TASK REQUIREMENTS
Those lines of the data that hold the word "will" are to be copied out.

Data records:
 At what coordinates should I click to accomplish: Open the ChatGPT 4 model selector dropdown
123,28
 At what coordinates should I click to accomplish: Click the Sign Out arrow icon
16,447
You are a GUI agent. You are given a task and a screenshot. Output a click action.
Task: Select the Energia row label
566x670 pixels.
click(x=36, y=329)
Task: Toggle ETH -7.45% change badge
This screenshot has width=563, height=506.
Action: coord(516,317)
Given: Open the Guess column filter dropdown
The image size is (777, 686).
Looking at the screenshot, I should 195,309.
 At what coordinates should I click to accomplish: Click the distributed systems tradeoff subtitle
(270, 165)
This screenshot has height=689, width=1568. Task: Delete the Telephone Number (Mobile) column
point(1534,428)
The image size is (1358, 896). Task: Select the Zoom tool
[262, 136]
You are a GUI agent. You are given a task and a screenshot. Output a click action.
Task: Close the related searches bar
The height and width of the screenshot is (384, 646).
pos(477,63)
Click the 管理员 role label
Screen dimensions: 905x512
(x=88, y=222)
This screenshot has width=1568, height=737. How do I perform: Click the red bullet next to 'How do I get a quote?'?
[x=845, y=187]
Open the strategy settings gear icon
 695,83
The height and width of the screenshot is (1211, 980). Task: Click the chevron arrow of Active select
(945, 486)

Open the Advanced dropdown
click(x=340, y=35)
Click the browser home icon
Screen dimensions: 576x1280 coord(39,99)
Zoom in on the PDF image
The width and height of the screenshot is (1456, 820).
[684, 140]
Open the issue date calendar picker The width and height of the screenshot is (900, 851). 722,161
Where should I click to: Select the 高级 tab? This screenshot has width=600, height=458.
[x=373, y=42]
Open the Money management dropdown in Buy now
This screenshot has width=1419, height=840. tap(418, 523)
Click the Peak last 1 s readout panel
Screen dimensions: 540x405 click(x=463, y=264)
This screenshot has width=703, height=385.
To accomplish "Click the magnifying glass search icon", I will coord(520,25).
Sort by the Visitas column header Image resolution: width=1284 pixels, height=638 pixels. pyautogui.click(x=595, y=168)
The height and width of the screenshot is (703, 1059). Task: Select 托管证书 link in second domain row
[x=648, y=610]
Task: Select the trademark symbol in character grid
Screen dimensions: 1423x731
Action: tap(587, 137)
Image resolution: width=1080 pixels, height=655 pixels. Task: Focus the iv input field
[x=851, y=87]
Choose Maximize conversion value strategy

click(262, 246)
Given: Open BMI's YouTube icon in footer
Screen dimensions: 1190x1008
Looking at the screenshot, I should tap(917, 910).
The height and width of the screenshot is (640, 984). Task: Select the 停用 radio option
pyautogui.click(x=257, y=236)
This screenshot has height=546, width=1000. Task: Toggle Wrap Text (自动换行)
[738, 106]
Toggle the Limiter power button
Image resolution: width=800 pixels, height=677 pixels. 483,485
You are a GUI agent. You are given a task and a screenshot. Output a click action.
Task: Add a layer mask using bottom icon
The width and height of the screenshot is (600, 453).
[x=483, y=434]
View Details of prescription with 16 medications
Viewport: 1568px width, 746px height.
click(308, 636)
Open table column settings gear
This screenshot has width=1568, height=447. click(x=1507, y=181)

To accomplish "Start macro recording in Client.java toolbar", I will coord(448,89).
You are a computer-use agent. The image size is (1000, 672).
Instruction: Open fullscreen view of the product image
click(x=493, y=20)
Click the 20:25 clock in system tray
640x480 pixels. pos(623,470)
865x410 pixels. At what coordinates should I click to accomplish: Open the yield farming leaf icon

RESULT
To accomplish "Click the magnifying glass search icon", I will coord(520,25).
To accomplish "Start macro recording in Client.java toolbar", I will coord(448,89).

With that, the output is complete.